New Boeing CEO to give clues about company’s future, while striking workers vote on new contract

Boeing has already braced investors for a rough quarterly report. Now, new CEO Kelly Ortberg has the chance to share his vision for the troubled manufacturer, from a potential strike-ending labor agreement to a slimmed-down future.

When he takes the mic for his first earnings call as Boeing’s CEO on Wednesday, more than 32,000 striking machinists will start voting on a new, sweetened contract proposal. Results of the labor vote are expected Wednesday night.

Analysts are cautiously optimistic that the new proposal, which requires a simple majority of the vote, could pass, putting an end to the more than five-week work stoppage that has halted most of the company’s production of airplanes and added to its cash burn of about $8 billion in the first half of the year. Boeing last posted an annual profit in 2018.
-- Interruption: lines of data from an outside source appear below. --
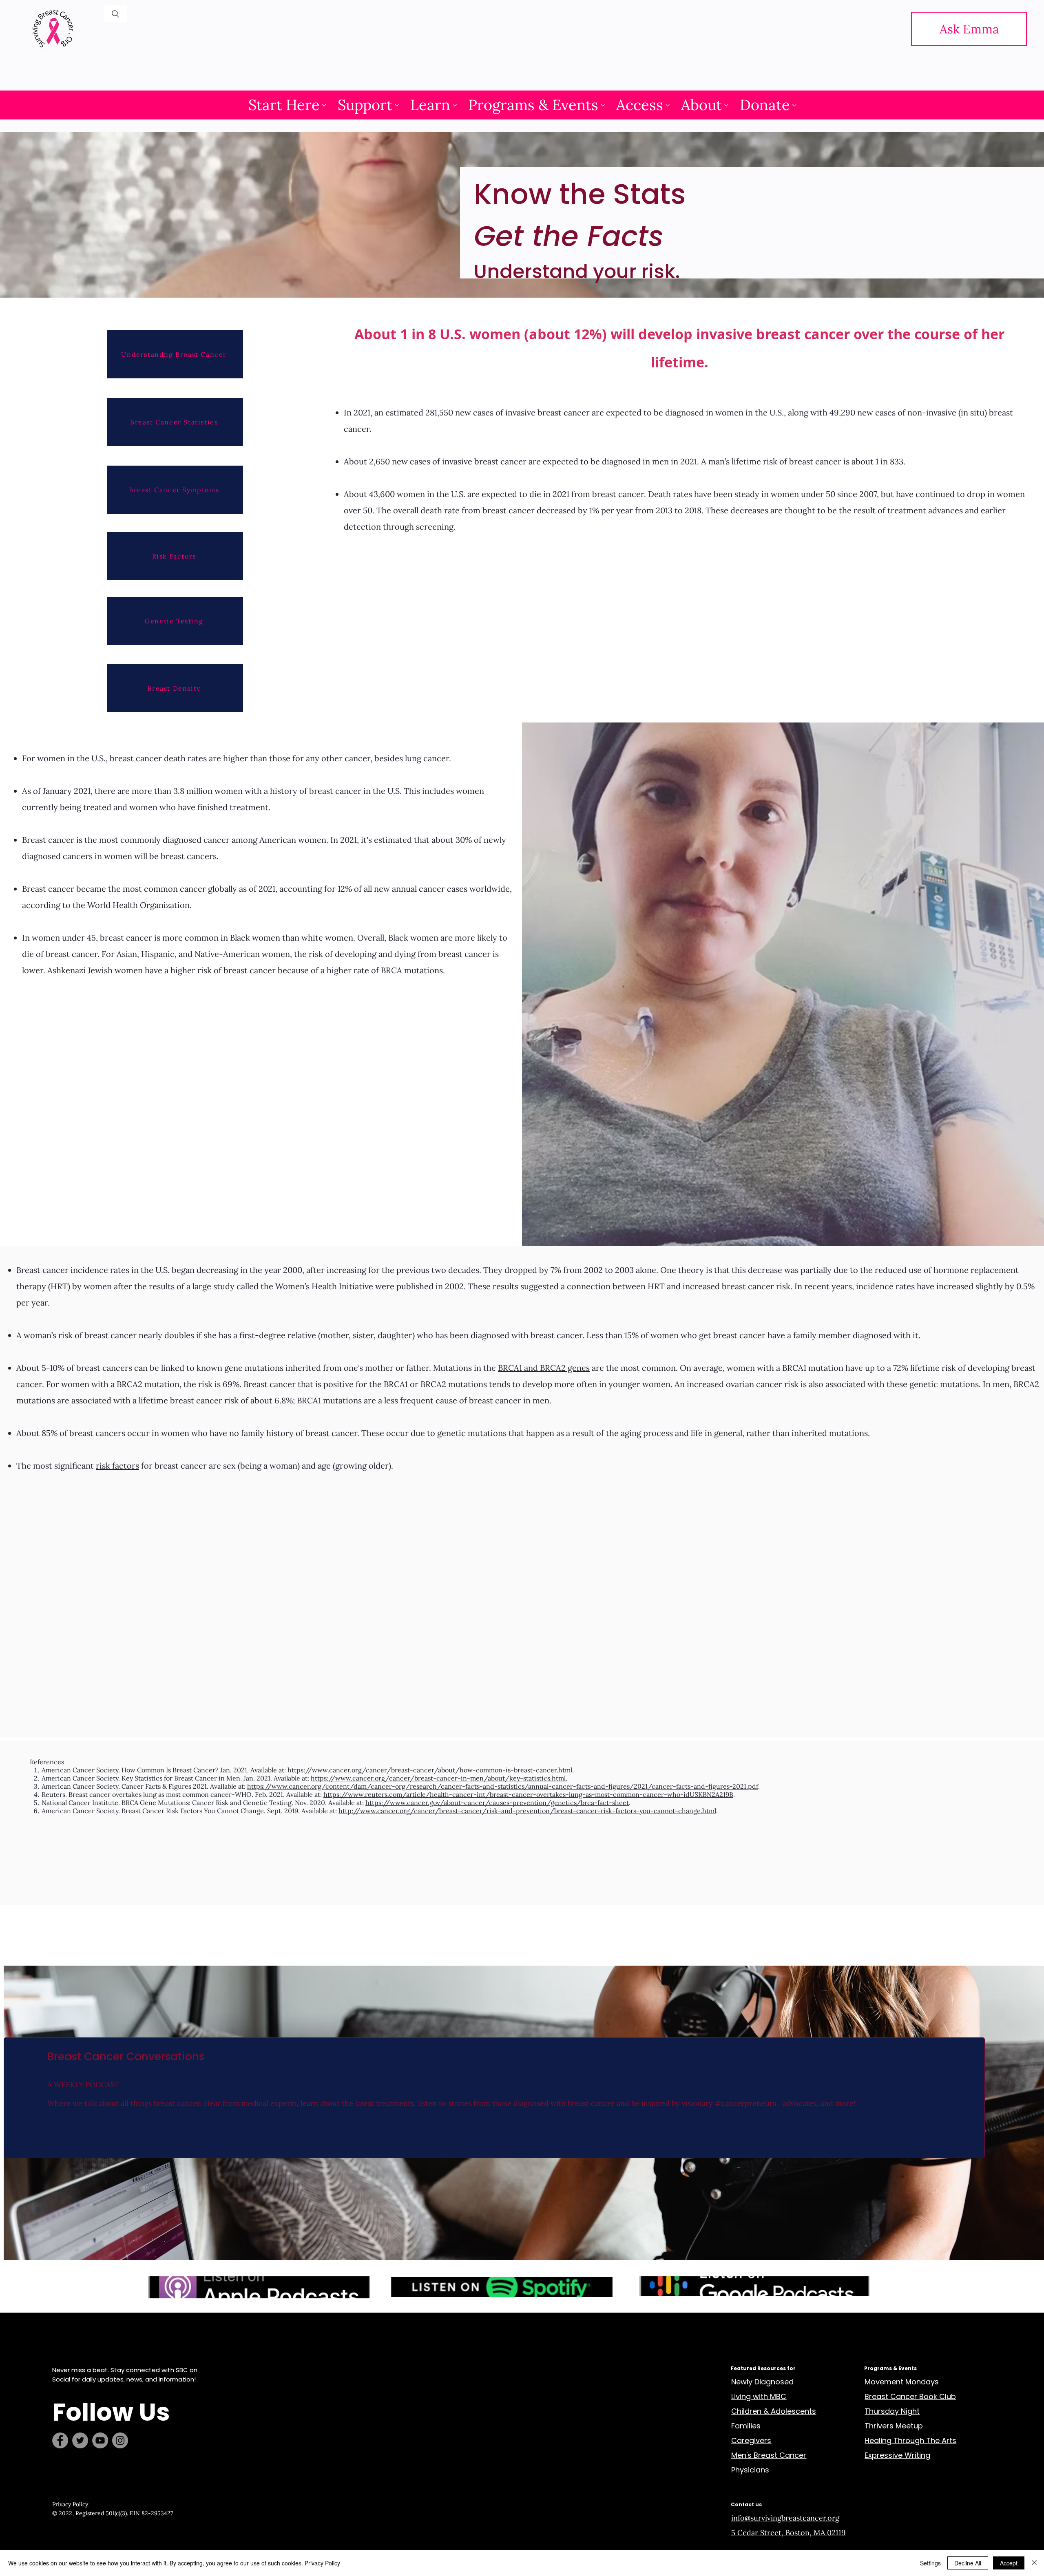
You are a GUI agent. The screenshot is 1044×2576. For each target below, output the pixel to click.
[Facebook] (60, 2440)
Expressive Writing (897, 2455)
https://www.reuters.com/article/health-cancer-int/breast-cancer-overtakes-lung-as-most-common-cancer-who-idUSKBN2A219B (528, 1794)
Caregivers (751, 2440)
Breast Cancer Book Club (910, 2396)
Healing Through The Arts (910, 2440)
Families (746, 2426)
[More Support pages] (397, 105)
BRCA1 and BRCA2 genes (544, 1368)
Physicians (750, 2470)
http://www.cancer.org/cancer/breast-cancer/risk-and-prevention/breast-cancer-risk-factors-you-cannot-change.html (527, 1811)
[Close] (1034, 2562)
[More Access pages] (668, 105)
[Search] (115, 13)
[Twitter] (80, 2440)
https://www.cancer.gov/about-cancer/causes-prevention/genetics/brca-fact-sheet (497, 1802)
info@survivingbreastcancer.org (785, 2518)
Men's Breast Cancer (768, 2455)
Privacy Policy (71, 2504)
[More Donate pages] (794, 105)
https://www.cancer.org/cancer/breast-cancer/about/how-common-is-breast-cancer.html (430, 1770)
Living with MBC (758, 2396)
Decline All (967, 2563)
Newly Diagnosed (762, 2382)
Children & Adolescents (773, 2411)
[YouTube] (100, 2440)
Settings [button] (930, 2563)
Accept (1008, 2563)
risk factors (117, 1465)
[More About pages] (726, 105)
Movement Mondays (902, 2382)
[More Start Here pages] (324, 105)
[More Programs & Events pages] (603, 105)
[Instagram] (120, 2440)
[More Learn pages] (455, 105)
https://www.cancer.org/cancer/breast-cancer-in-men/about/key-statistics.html (438, 1778)
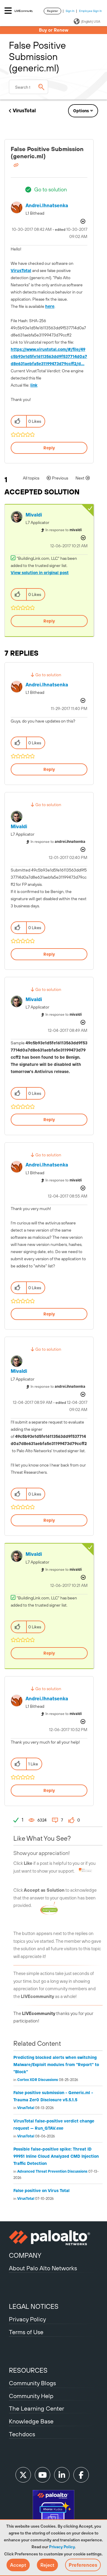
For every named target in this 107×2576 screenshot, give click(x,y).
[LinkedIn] (62, 2475)
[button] (18, 2565)
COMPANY (25, 2255)
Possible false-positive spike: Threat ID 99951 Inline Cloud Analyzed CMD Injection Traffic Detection (56, 2156)
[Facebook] (81, 2475)
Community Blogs (32, 2383)
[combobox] (28, 87)
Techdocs (22, 2434)
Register (52, 11)
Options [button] (81, 110)
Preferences (83, 2565)
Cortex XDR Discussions (37, 2080)
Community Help (31, 2395)
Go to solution (50, 189)
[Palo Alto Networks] (53, 2237)
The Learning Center (36, 2408)
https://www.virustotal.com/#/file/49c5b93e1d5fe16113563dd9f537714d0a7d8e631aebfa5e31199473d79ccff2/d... (49, 356)
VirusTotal (24, 110)
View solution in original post (40, 572)
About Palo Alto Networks (43, 2268)
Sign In (70, 11)
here (49, 306)
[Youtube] (42, 2475)
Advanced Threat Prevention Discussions (52, 2171)
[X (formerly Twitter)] (23, 2475)
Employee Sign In (90, 11)
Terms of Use (26, 2331)
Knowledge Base (31, 2421)
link (33, 385)
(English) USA (90, 21)
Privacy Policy (62, 2546)
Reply (49, 447)
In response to (63, 530)
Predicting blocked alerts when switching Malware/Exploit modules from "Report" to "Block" (56, 2064)
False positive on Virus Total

“I think it’s going to be a tight vote,” Jon Holden, president of the International Association of Machinists and Aerospace Workers District 751, told CNBC on Tuesday.

During Boeing’s earnings call, investors, analysts and the public could get clues from Ortberg about what Boeing will look like in the coming years as well as clearer estimates on the company’s production targets for the next year.

Executives at key Boeing suppliers GE Aerospace and RTX told investors on Tuesday that they are looking toward the work stoppage ending with a new agreement.

RTX CFO Neil Mitchill said on an earnings call that in the company’s Collins unit, commercial aircraft component sales to manufacturers will be flat this year, down from mid-single-digit growth it previously forecast.

“This outlook assumes that we’re able to restart some level of shipments to Boeing in the fourth quarter, and we see no change to the long-term structural demand” for products to plane makers, he said.

Narrowing businesses

Ortberg, a longtime aerospace veteran who previously ran Rockwell Collins, took the reins at Boeing in early August. His tall order was to right the ship.

The year began with a terrifying midair door plug blowout on one of Boeing’s new 737 Max planes after it left the factory without key bolts reinstalled. The near-catastrophe occurred just as the company’s leaders were hoping to have regained the trust of regulators years after two deadly crashes killed 346 people, the first of them six years ago this month.

Instead, Boeing’s rebuilding year is getting pushed to 2025, and Ortberg has hinted at big changes ahead, promising employees and the public greater focus at the 108-year-old company. Earlier this month, he said Boeing will slash 10% of its global workforce, about 170,000 people.

“We need to be clear-eyed about the work we face and realistic about the time it will take to achieve key milestones on the path to recovery,” he told employees in an Oct. 11 message. “We also need to focus our resources on performing and innovating in the areas that are core to who we are, rather than spreading ourselves across too many efforts that can often result in underperformance and underinvestment.”